# Catfish



## monsterKAT11 (Jun 20, 2004)

i live in yellow springs ohio (not far from dayton) and we want to get out and fish the ohio for some cats. (channels, flats, and blues). flats are at the top of our priority list. now what i'm woundering is what the closest, best place on the ohio for cats, general areas would be appreciates, or specifics are welcome as well. we practice catch and release. i know last year Doc helped me out very much, but new richmond is a little bit too far for us, i think we're looking for something in ohio, probably near cincy. thank you.


----------



## flathunter (Apr 5, 2004)

Meldahl Dam


----------



## mrfishohio (Apr 5, 2004)

Meldahl is farther than New Richmond. If you are coming down from Dayton, you'd take the 275 loop & it puts you right near New Richmond, also Point Pleasent has a park you can fish from. I think you have to go past Moundswood Park also ...before New Richmond too. You might want to get serious with the GMR that runs thru Dayton, there's about 5 or 6 dams, one near Dayton, I think near UD ? Where the bell tower is. Then there's more, West Carolton, etc, every so far down the river. Has to be some in those stretches. Maybe somewone will contact you via PM and take show you. I know there's 2 dams in Hamilton, one in Middletown (?). Anyway, that would be much closer than a run to the Ohio River. There's some great fish in the Ohio River, but if you're fishing from the bank, I think you up your odds fishing a smaller river. The holes are more pronounced, and the fish are much more limited to them, also you can just about cast to any spot you want to, not like the Ohio which is 1/2 mile wide. 
I know there used to be a few members who fish the GMR. So long as you promise not to give up their spots, I'm sure you'll get some pointers. If nothing else, just make a scouting trip to some of those areas and ask the guys fishing there.


----------



## mrfishohio (Apr 5, 2004)

Here's a picture...


----------



## mrfishohio (Apr 5, 2004)

The one near the tower, you can see in on the right.


----------



## mrfishohio (Apr 5, 2004)

There's plenty of dams on the GMR....


----------



## mrfishohio (Apr 5, 2004)

This dam also has a warm water dischage above it...in a no access spot, but below the dam had access.


----------



## H2O Mellon (Apr 5, 2004)

Where is the Chataqua Dam at?

Corey, If you & Travis want to hit those spots let me know. I used to fish the one by UD alot, never got any cats, havent fished it for cats in a long time though, There are some decent spots near the WC Dam, I've alays been hstiant about taking you gus there becasue at night it can get a little hairy.


----------



## mrfishohio (Apr 5, 2004)

That Chataqua dam was on the GMR...can't remember exactly, I think it was above Middletown, below West Carrolton. It's visible from the road. I think it's next to a power plant too.


----------



## monsterKAT11 (Jun 20, 2004)

mellon, i would be very intrested in hitting those spots. just seems like my dad bearly has time to go out anymore, therefore i have no one to fish with. sorry guys, forgot to add that we ARE fishing from a boat!


----------



## twistertail (Apr 10, 2004)

So what all can you catch at these dams? Just catfish or do you get smallies and eyes or anything else?


----------



## T-Man (Sep 9, 2004)

Yeah Mellon, i would be intersted too, just tell me when and i will see if i am able to go


----------



## H2O Mellon (Apr 5, 2004)

Gee, Whatever you do STAY away from these low dams in a boat. When I say stay away, I mean far away, they have a nickname something to do with boaters & death. There are all sorts of thigns to take into consideration, even if your not real close, but lets say your motor dies, its going to push you right there, etc..... Fish from the bank when it comes to these dams. 

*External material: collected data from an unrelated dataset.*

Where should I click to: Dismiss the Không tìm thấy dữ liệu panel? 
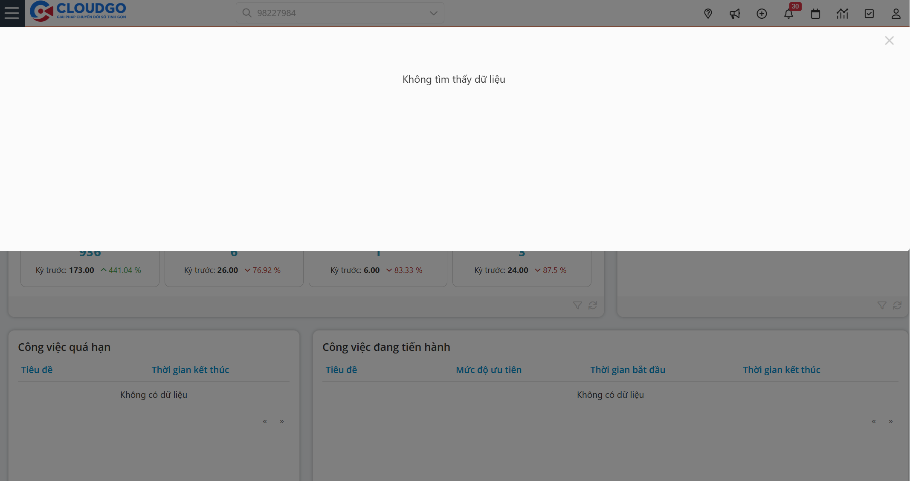[x=889, y=41]
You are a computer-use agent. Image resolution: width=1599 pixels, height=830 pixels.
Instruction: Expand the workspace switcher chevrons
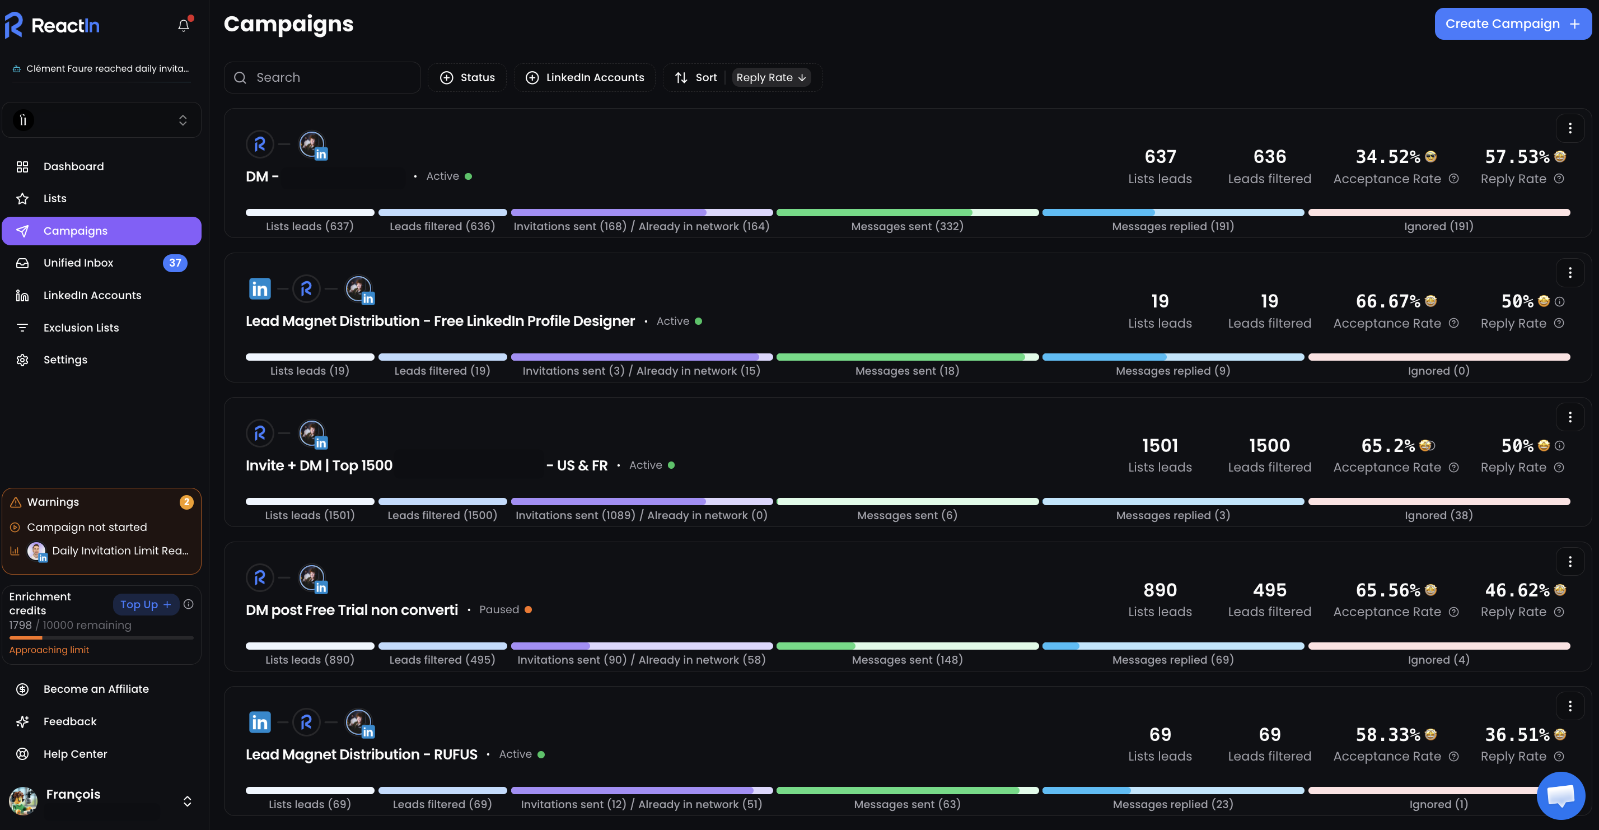(182, 120)
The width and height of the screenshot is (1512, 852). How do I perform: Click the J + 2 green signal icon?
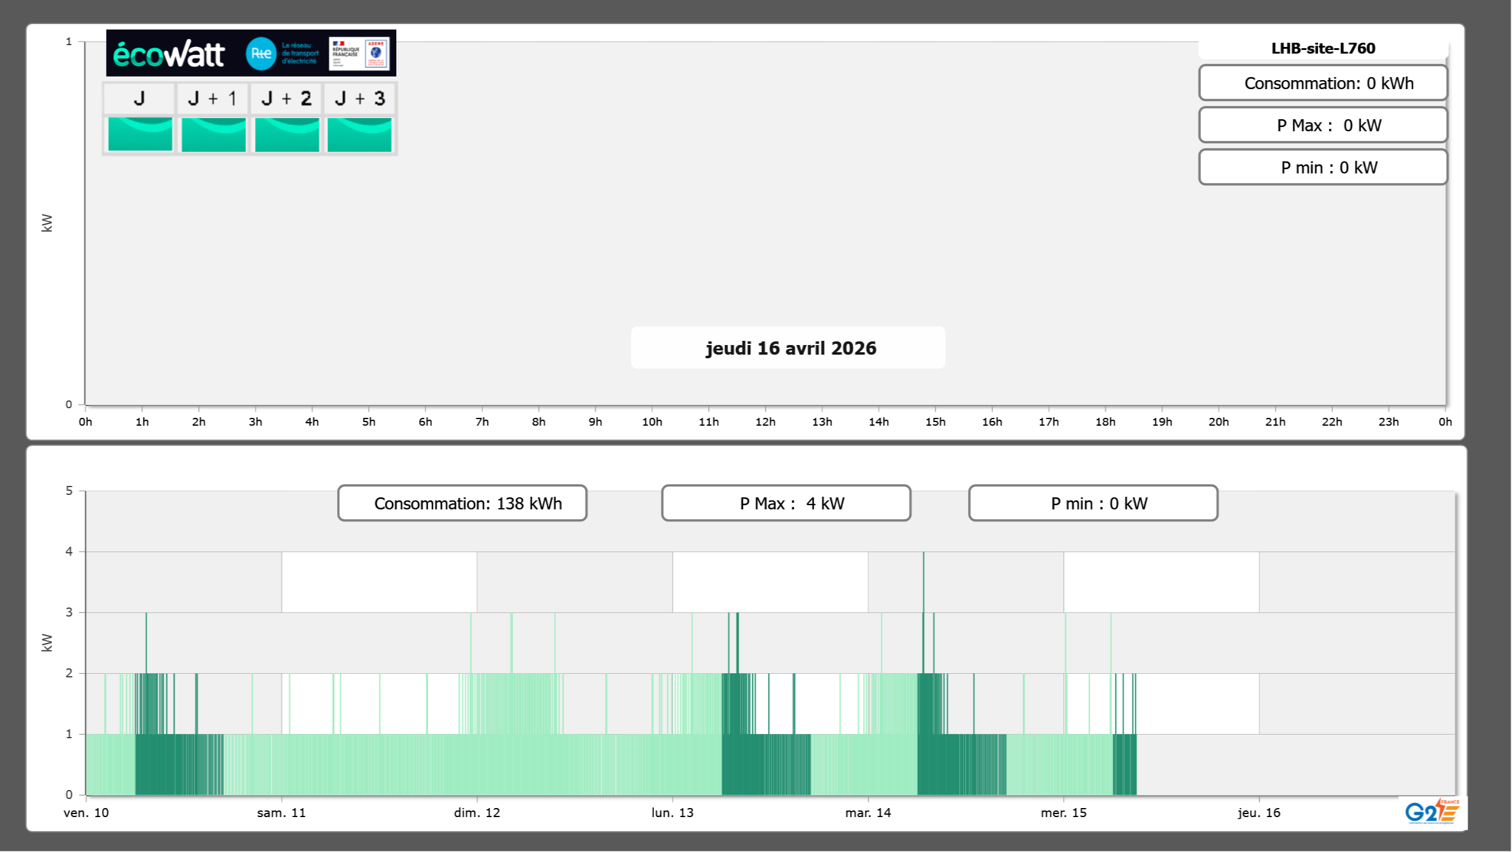tap(287, 134)
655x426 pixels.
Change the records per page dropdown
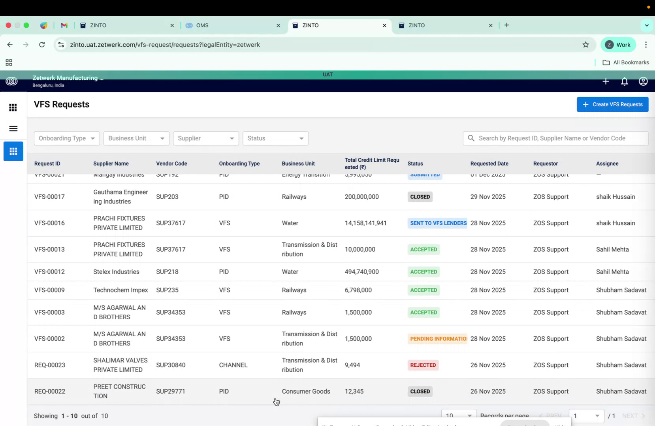[x=458, y=415]
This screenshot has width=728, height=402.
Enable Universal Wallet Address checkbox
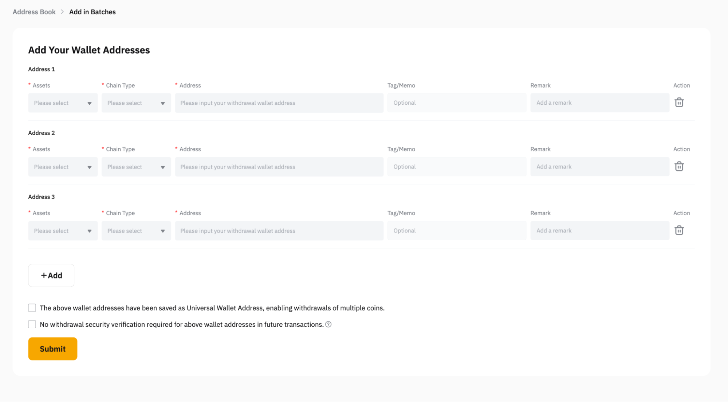[32, 308]
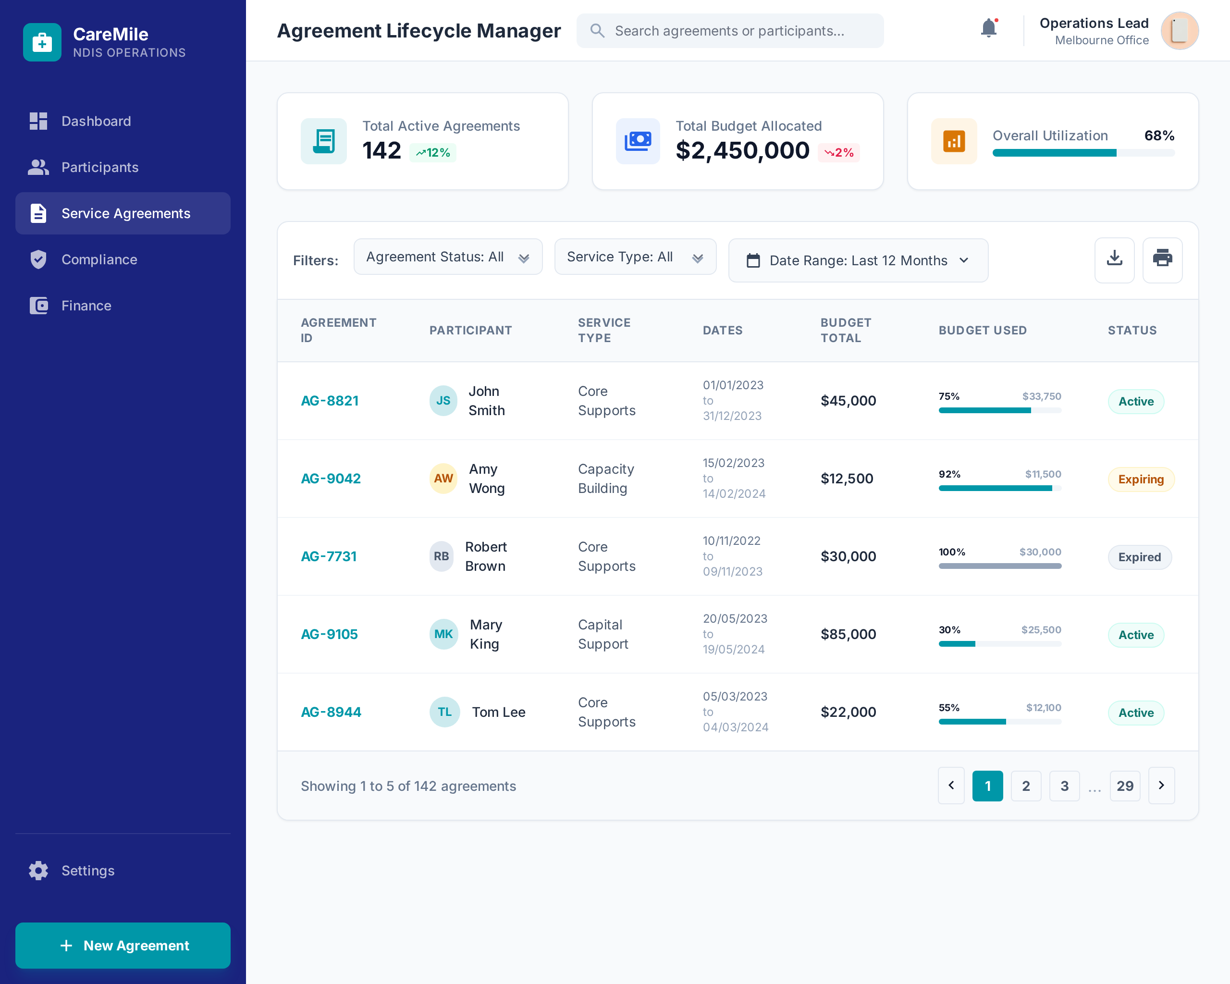
Task: Click the Overall Utilization progress bar
Action: click(1083, 153)

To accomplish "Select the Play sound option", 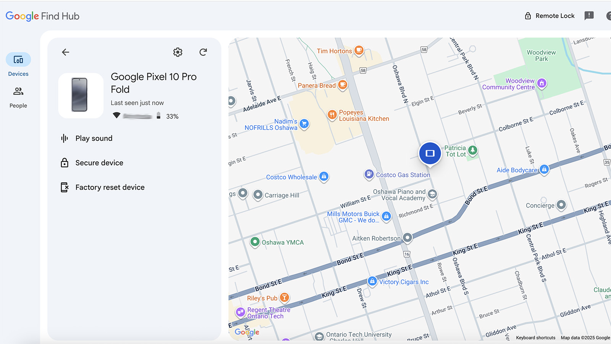I will [x=94, y=138].
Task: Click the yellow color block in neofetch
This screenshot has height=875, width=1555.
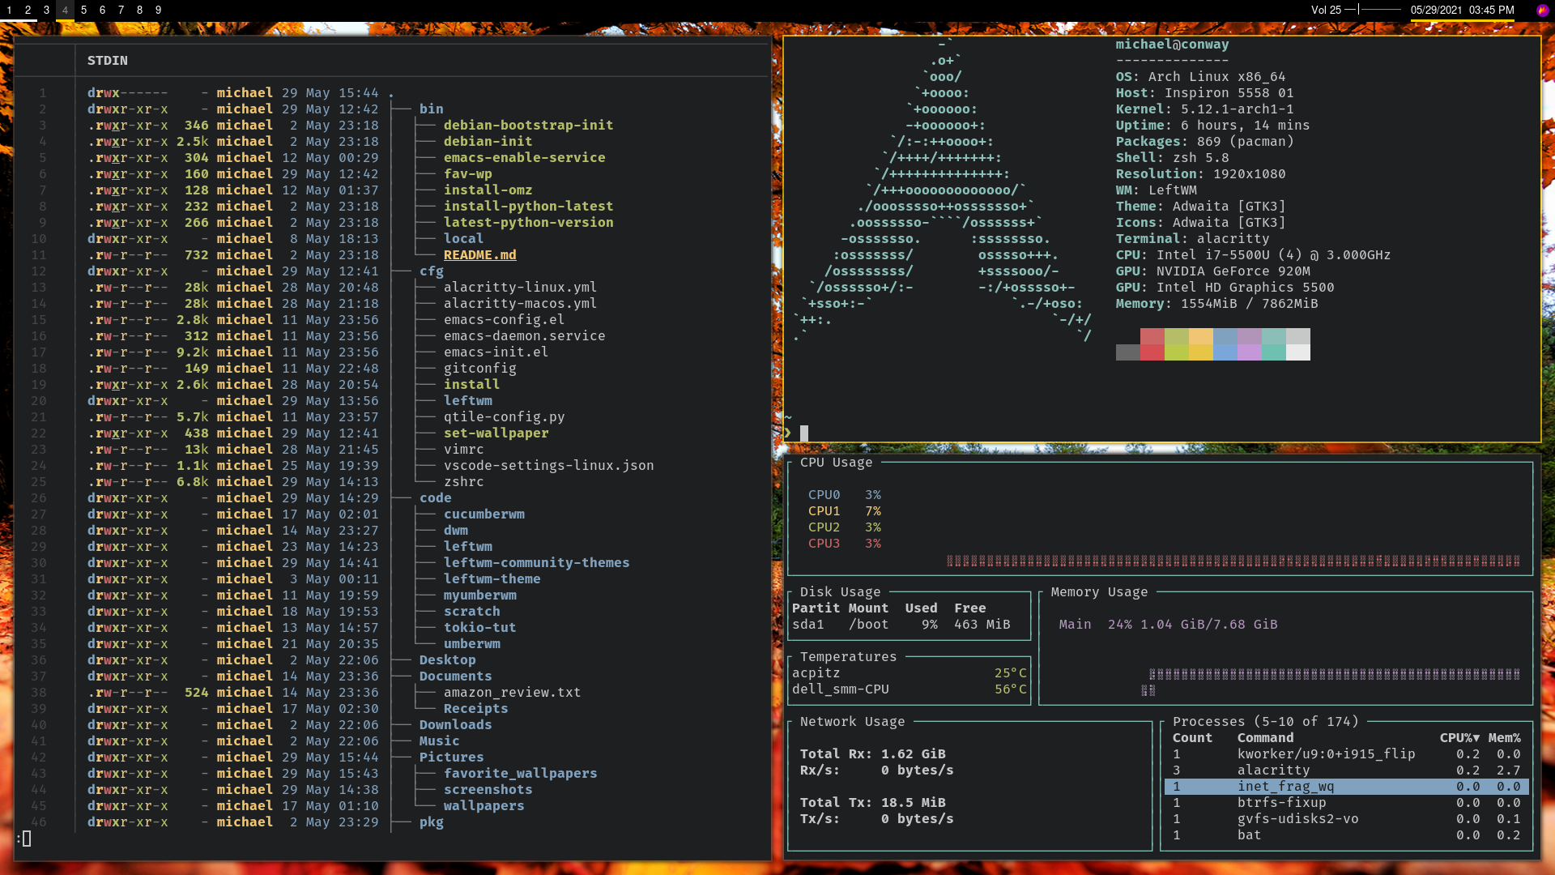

Guys, I'm not picky I'd like to go catting tonight around 5:30PM.


----------



## flathunter (Apr 5, 2004)

If Bryan says 5:30 PM....He will be ready to go by 7:30 pm..Believe me, I have learned.


----------



## monsterKAT11 (Jun 20, 2004)

i know what you mean jack


----------



## H2O Mellon (Apr 5, 2004)

That's almost true. man I feel so bad abotu that kind of stuff too. When I'm late I usually stay between 75-80 MPH on 35. I cant leave or arrive anywhere on time. Even last night I sold a couple game cams to Macfish. Of course I was late meeting him. Couldnt get out of work until 5:15Pm or so, so of course I'm hitting 80 mph on 75.  I really need a watch!


----------



## monsterKAT11 (Jun 20, 2004)

so how far is new richmond from dayton? how long does it take to get to the new richmond boat ramp?


----------



## mrfishohio (Apr 5, 2004)

From Dayton the 275 loop might be 30-45 minutes, then maybe 30 minutes on 275, then another 20 minutes to New Richmond. You could also put in at Schmitt Field, which is 5 minutes off 471 (off 71 or even run 75 down to it)....might be 1 hour from Dayton to go there.


----------



## monsterKAT11 (Jun 20, 2004)

thanks, then its alot closer than i thought...might hit the ohio river this weekend then.


----------



## bubbahunter (Apr 6, 2004)

lol atleast you didn`t go to W.V. this time .lol


----------



## monsterKAT11 (Jun 20, 2004)

my dad and i are going to head out to the ohio river, but everytime i search for a map on mapquest i can't get the info i need, can anyone help me out please? it sounds like the best bet is to put in, in new richmond. but i can't find a decent map of it. i'm very confused on where exactly i'm going. 

thanks.


----------



## catfishhunter33 (Apr 6, 2004)

hhjhjhjhjhjjjjjjjjjjjjjjjjjjjjjj


----------



## mrfishohio (Apr 5, 2004)

Here's an old picture from May 2002. Augusta Street_ is _ the ramp


----------



## mrfishohio (Apr 5, 2004)

Lots of debris too.....


----------



## mrfishohio (Apr 5, 2004)

There's also another public ramp up river in Moscow


----------



## monsterKAT11 (Jun 20, 2004)

thanks guys, sorry i'm so information challenged.


----------